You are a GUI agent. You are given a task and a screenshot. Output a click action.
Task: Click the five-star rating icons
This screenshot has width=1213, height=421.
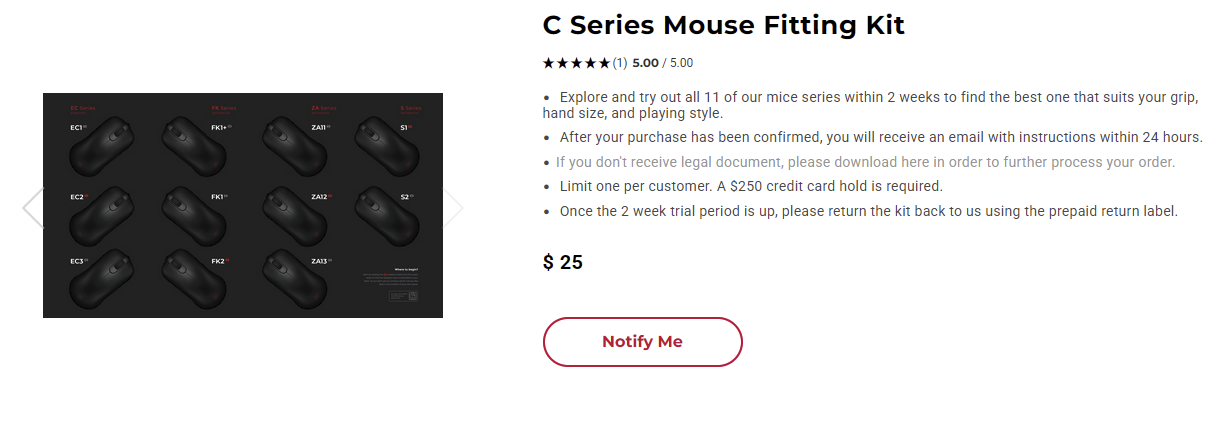point(576,63)
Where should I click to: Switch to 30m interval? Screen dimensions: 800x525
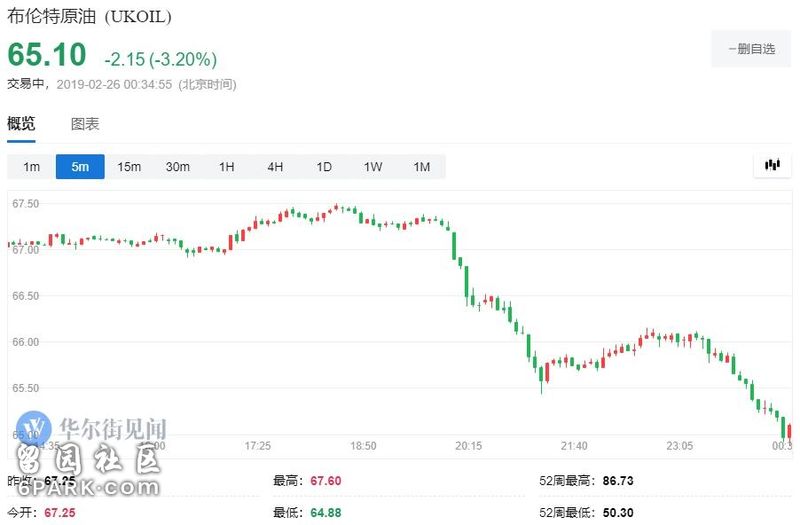[178, 167]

● What is needed
Exactly the lines from the line that contains "This screenshot has width=1213, height=421." through the last line above, and no other lines, must be output, with pictures excluded.

● Exercise output
This screenshot has width=1213, height=421.
point(576,63)
Where should I click to: Switch to 30m interval? Screen dimensions: 800x525
[178, 167]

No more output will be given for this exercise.